There’s been “sober,” as a term given to people who give up alcohol for addiction reasons or perhaps they’re pregnant, but that has always had a (quite unfair in my opinion) negative tint. As if it’s a thing that you “have to” do and is therefore bad. The average social drinker probably assuming sober individuals are “missing out” or that social activities are suddenly so boring for them.

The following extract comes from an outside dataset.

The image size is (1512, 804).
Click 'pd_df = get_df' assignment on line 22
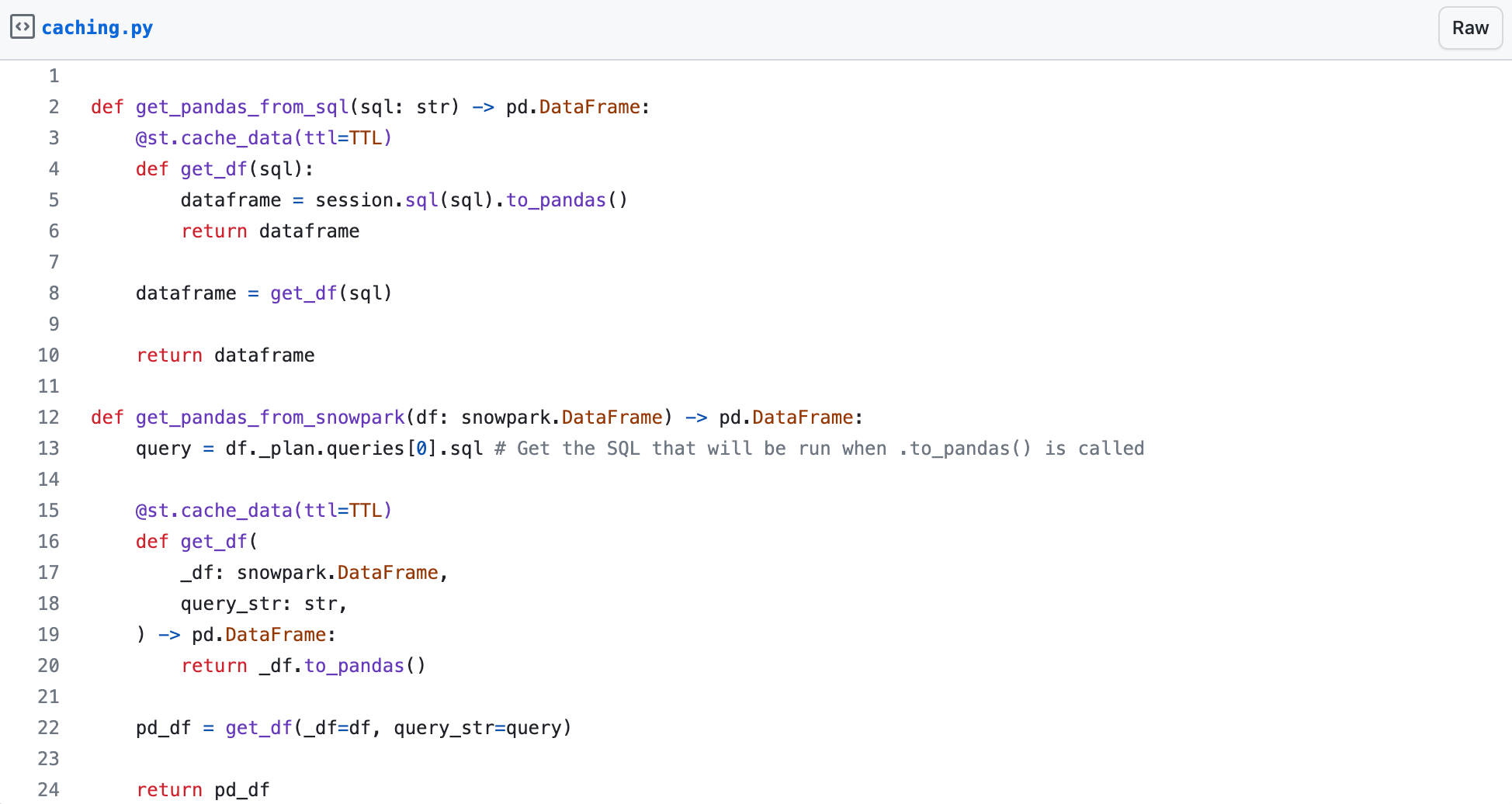click(213, 728)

And so we let the discussion of casual, elective sobriety fall away. Sober curiosity is perhaps a softer landing for the “drink less or not at all” set that appears to have fewer of those rules and structures that I’m not fond of. It lacks a “have to” rigidity, and is more instead a conversation starter in our own brains. Honestly I think it’s a brilliant way to expand the discussion around drinking and while 100% sobriety from alcohol doesn’t interest me, expanding discussions does.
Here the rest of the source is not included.